Las escuelas de verano para extranjeros en Saltillo
La Universidad Interamericana tuvo su propio edificio en la calle de Murguía, donde todavía hoy se ve su fachada de azulejos, y se le conocía como ‘Parque Azteca’
En Saltillo hubo en otros tiempos una sólida fuente de ingresos en dólares, provenientes de las llamadas escuelas de verano para extranjeros. Instituciones tan prestigiadas como el propio Ateneo Fuente ofrecieron ese tipo de cursos en las vacaciones desde la década de los cuarenta, pero el verdadero auge de esas escuelas dedicadas a la enseñanza del español a norteamericanos se dio en la década de los sesenta y en las siguientes.
Las calles, paseos, restaurantes, cafeterías y sitios de recreo se veían de pronto llenos de norteamericanos, jóvenes y mayores, y de todos los colores: blancos y güeros, de ojos claros y oscuros; gente de color muy oscuro y otros no tanto; morenos de ojos azules de orígenes austrohúngaros; otros muy blancos con el cabello oscuro y algunos más con raíces en el lejano Oriente.
La primera escuela de verano que surgió en forma independiente fue la de doña Cuca Galindo, que luego llevó el nombre de Universidad Interamericana. En aquellos tiempos, cualquier cosa podía llamarse “universidad”. Desde luego, la propia palabra incluida en el nombre era para los norteamericanos, además de atractiva, una especie de garantía de la seriedad de la institución a la que venían a estudiar por algunas semanas y obtenían un certificado válido de estudios en español.
La Interamericana tenía una forma muy particular de operar. Además de la gran publicidad que hacía en todo Estados Unidos, antes de iniciar sus cursos de verano realizaba una intensa labor en la ciudad, debido a que su oferta a los estudiantes incluía el alojamiento en casas particulares y la práctica del español con mexicanos de su edad. Gran cantidad de familias saltillenses hospedaban en sus hogares a norteamericanos, y muchos jóvenes, hombres y mujeres, y en menor cantidad algunos adultos, trabajaban en las tardes como “tutores” de los estudiantes.

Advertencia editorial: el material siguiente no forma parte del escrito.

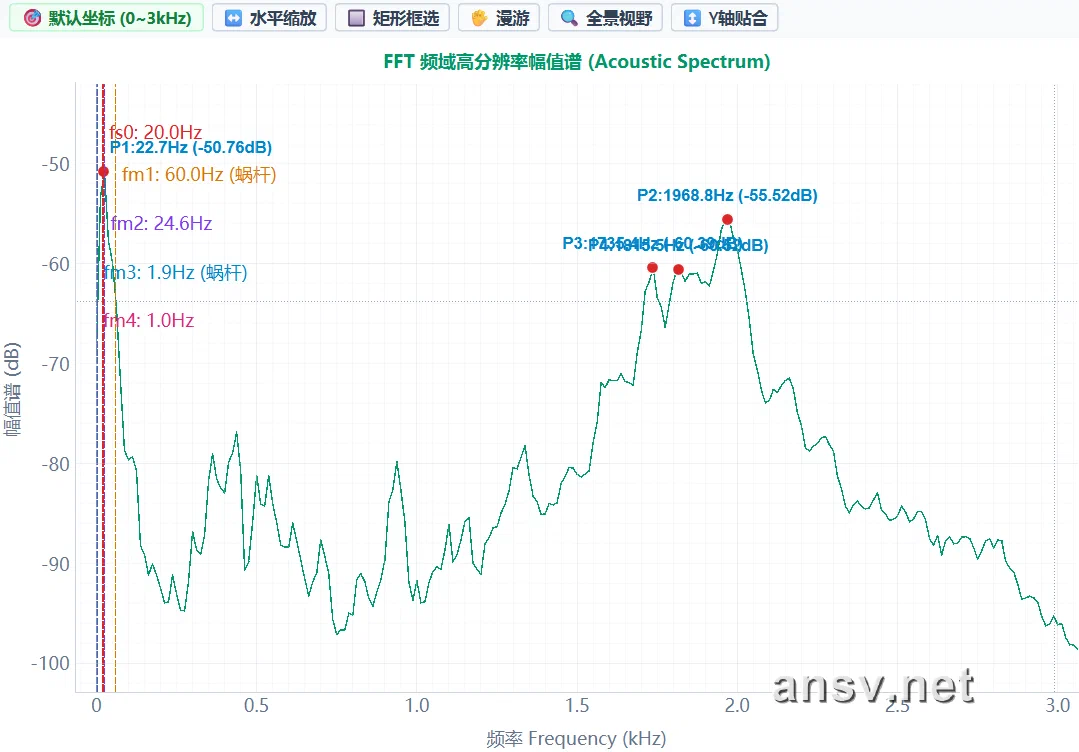Click the P1 22.7Hz peak marker dot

También se solicitaban los servicios de personas que supieran inglés y quisieran impartir clases a los norteamericanos. Según su grado de dominio del idioma, los “profesores” eran asignados a los diferentes niveles. Además, se contrataban maestros para los cursos superiores en los que se impartían en español literatura española e hispanoamericana, filología, lingüística, lógica y filosofía.
De esta manera, la derrama económica recaía en muchos niveles de la vida saltillense. Se beneficiaban las familias que hospedaban a los estudiantes; los maestros que recibían ingresos extras a sus salarios de mentores y las personas que, sin ser maestros, aprovechaban sus conocimientos del inglés para ganar dinero en el verano. Y no se diga de la muchachada: los jóvenes se divertían en grande, pues su trabajo consistía en acompañar por unas horas al estudiante gringo de su mismo sexo y más o menos la misma edad y ayudarle a hablar y a conocer la vida mexicana cotidiana. Por otro lado, la proximidad del verano y la llegada de “las gringas” siempre motivaban la ruptura de las parejas de novios. Era clásico que los muchachos saltillenses consiguieran siempre una novia extranjera, cuyo comportamiento no se parecía en nada al recatado de las mexicanas, y ellos, por tanto, se dedicaran a demostrarles con hechos contundentes el carácter apasionado de los mexicanos.
La Interamericana tuvo su propio edificio en la calle de Murguía, donde todavía hoy se ve su fachada de azulejos, y se le conocía como “Parque Azteca”. Ambos, edificio y apelativo, acabaron por imponerse al nombre oficial de la escuela. La fachada y aún más la decoración interior de la construcción eran “ad hoc” para hacer sentir a los norteamericanos que se encontraban verdaderamente en México, pero en el México que ellos imaginaban conforme a algunas imágenes y estampas muy difundidas en películas y revistas de la época.
Quizás no venga al caso la comparación. Creo que debieron ser mucho más grandes los beneficios económicos que en dólares le dejaron a Saltillo las escuelas para extranjeros que los de las remesas en dólares que en sus buenos tiempos llegaban de Estados Unidos. Entiendo que estas no incidían en la economía coahuilense. No cabe duda que las políticas inciertas de los gobernantes, tanto como el mismo crecimiento poblacional, acaban en un dos por tres con eso que llaman economía informal. ¿O será economía familiar?